» **Exercise details**: Every line of the entries below that includes "agent" belongs in the answer, copied as written.

» **Records from a dataset**:

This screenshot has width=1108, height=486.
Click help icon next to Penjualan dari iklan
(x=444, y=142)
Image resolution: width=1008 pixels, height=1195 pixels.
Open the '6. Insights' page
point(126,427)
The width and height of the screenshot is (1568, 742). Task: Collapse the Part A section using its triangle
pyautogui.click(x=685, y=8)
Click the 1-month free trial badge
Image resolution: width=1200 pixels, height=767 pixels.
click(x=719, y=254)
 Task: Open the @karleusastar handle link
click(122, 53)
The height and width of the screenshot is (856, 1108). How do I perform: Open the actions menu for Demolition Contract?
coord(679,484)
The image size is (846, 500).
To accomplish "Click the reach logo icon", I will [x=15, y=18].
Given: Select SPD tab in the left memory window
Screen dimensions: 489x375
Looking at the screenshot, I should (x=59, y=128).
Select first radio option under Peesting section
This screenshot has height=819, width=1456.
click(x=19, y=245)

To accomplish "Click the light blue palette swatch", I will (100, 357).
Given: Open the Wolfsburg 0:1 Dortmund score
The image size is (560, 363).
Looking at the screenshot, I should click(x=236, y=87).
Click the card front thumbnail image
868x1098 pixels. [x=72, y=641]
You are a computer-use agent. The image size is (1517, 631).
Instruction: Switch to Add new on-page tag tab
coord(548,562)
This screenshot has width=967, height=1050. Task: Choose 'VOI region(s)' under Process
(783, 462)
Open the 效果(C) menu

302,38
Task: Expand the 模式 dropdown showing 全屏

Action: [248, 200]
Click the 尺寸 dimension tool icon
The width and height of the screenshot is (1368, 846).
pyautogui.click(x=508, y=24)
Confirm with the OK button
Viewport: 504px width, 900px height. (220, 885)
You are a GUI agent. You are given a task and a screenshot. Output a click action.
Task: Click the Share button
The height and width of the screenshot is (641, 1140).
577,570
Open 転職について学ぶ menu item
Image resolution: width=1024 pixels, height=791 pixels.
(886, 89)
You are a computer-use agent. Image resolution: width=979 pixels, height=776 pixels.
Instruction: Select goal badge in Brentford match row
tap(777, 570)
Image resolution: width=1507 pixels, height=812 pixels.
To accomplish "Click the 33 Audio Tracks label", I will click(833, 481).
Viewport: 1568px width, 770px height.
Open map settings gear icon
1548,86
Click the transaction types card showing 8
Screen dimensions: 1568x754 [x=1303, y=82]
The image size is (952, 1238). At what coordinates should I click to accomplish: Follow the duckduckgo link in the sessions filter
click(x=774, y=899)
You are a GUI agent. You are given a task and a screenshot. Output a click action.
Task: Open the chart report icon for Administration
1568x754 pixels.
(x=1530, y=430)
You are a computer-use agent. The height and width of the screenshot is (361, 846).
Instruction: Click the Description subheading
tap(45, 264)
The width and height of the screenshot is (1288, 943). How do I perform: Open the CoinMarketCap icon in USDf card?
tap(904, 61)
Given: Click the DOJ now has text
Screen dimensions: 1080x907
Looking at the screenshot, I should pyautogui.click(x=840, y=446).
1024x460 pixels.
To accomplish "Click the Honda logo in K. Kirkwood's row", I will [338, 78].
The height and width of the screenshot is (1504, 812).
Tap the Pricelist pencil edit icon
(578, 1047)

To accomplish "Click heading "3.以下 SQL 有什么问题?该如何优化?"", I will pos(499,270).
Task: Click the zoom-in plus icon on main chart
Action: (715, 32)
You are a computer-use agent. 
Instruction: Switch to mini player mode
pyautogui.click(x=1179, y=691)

» **Result of the task**:
You are a computer-use agent. The image size is (1517, 631).
You are a GUI agent. You are given a task and a screenshot. Output a click action.
You are a computer-use agent. Image resolution: width=979 pixels, height=776 pixels.
You are a GUI agent. You are given a task and a screenshot. Output a click action.
You are a computer-use agent. The height and width of the screenshot is (361, 846).
You are a computer-use agent. 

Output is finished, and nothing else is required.